- WHAT THIS TASK INVOLVES: Recast the items below as a Markdown table with the columns Row and Line. Include only the lines from the one holding "Viewport: 1295px width, 616px" through the end of the items, inclusive, skip blank lines, and leave out the pictures.

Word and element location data
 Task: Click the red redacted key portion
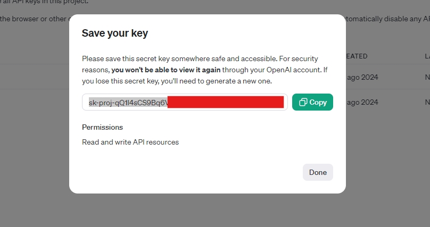226,102
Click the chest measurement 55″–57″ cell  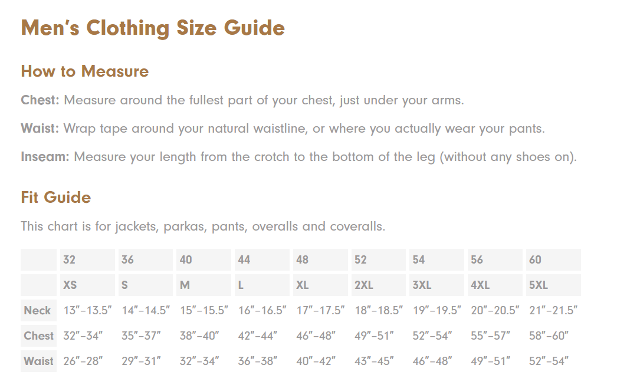(x=490, y=336)
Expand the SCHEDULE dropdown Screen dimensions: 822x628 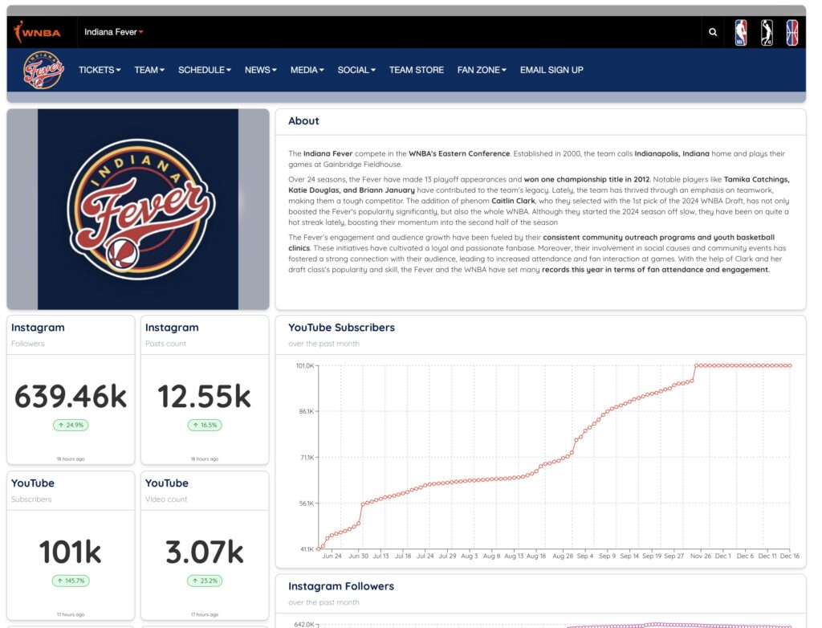coord(204,70)
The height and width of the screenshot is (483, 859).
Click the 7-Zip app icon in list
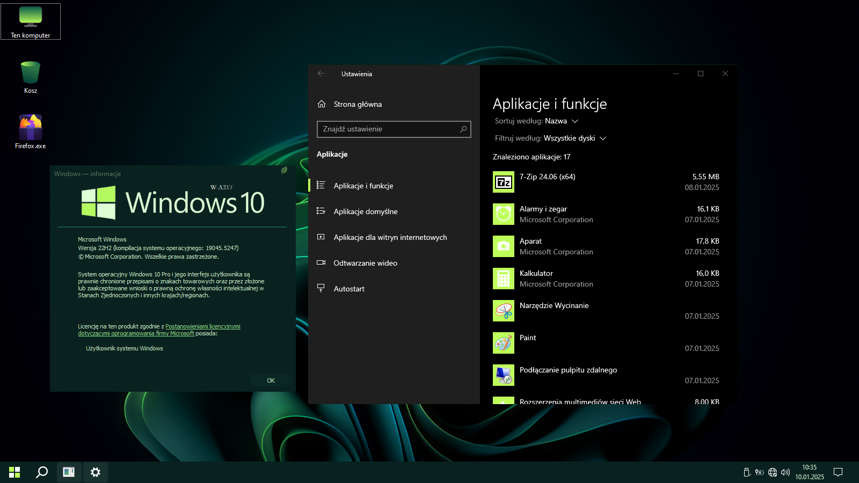(503, 182)
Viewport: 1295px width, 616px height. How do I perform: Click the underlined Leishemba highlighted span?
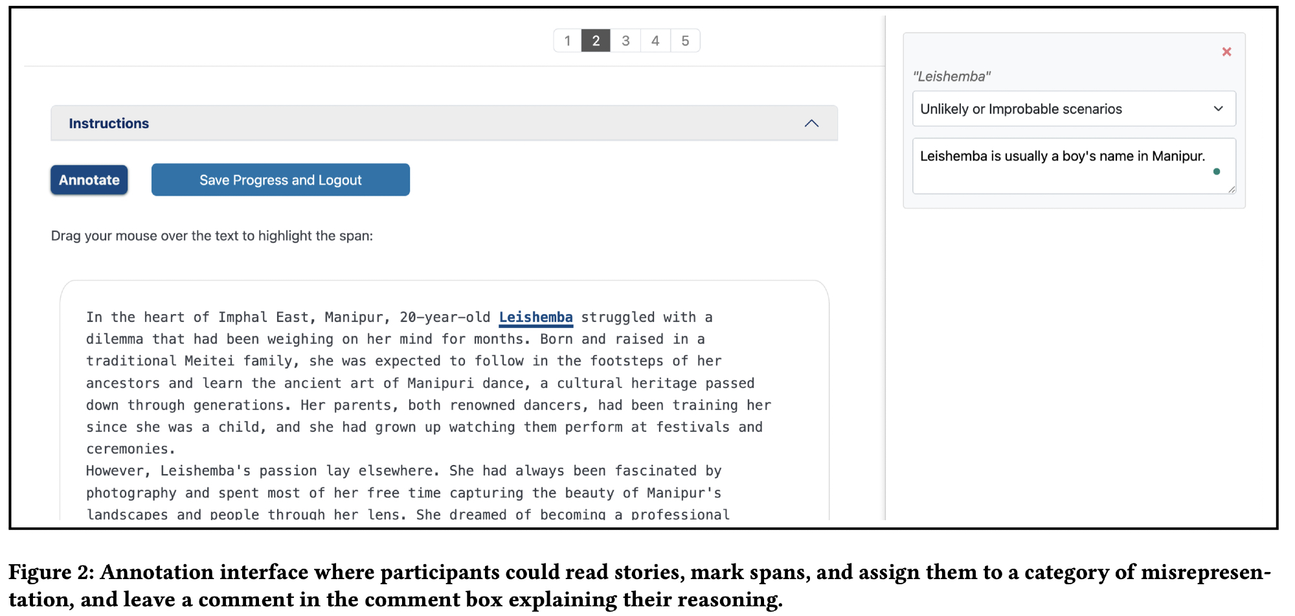click(x=535, y=317)
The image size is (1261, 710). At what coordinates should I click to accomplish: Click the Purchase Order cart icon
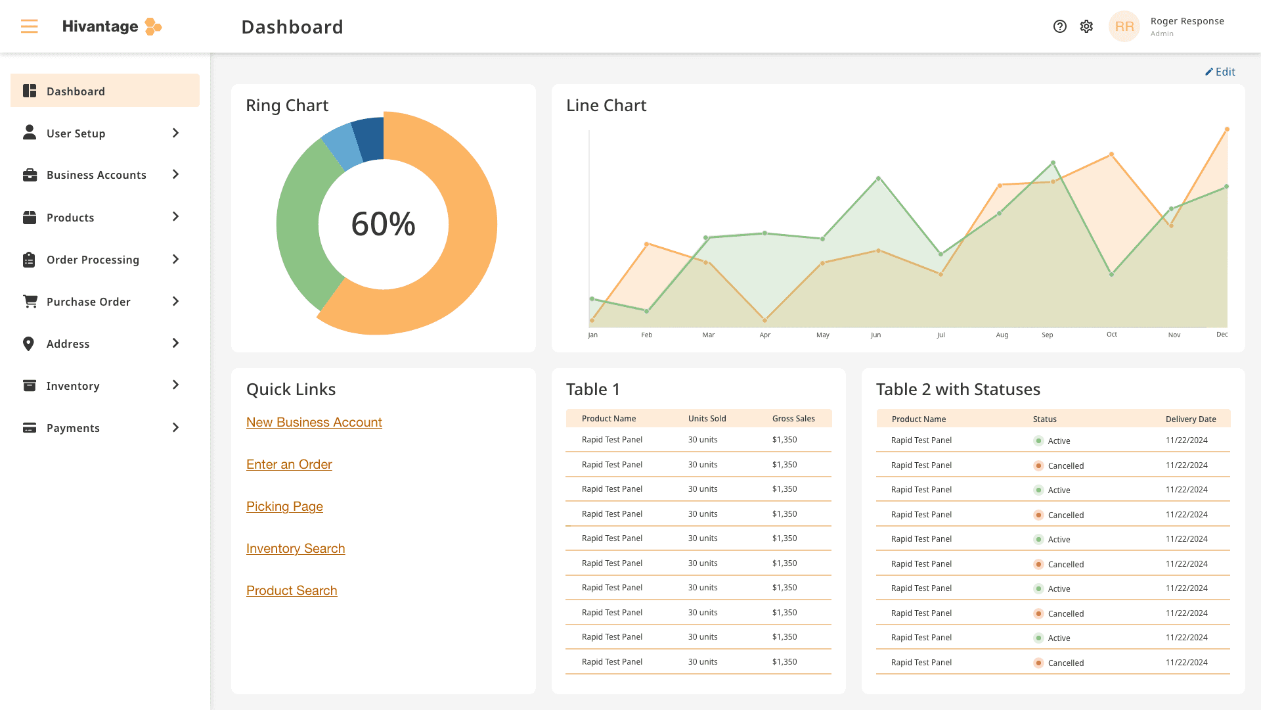click(30, 302)
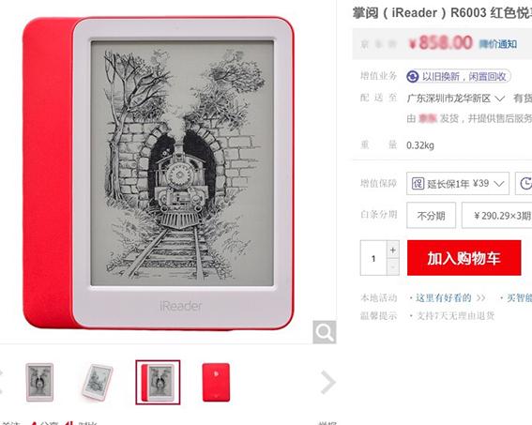Click the magnifier zoom icon on product image
532x425 pixels.
pos(325,332)
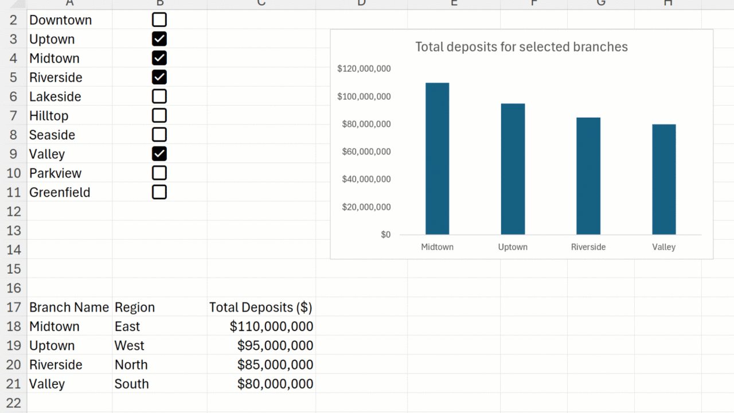Image resolution: width=734 pixels, height=413 pixels.
Task: Select the $120,000,000 axis label in chart
Action: (364, 69)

- TASK RESPONSE:
| Row | Line |
|---|---|
| 1 | Viewport: 1295px width, 616px height. How do I perform: Click the underlined Leishemba highlighted span? |
| 2 | click(x=535, y=317) |
| 3 | The image size is (1261, 710). At what coordinates should I click to accomplish: Click the Purchase Order cart icon |
| 4 | click(30, 302) |
| 5 | Click the magnifier zoom icon on product image |
| 6 | 532x425 pixels. |
| 7 | pos(325,332) |
| 8 | Image resolution: width=734 pixels, height=413 pixels. |
| 9 | Task: Select the $120,000,000 axis label in chart |
| 10 | Action: (364, 69) |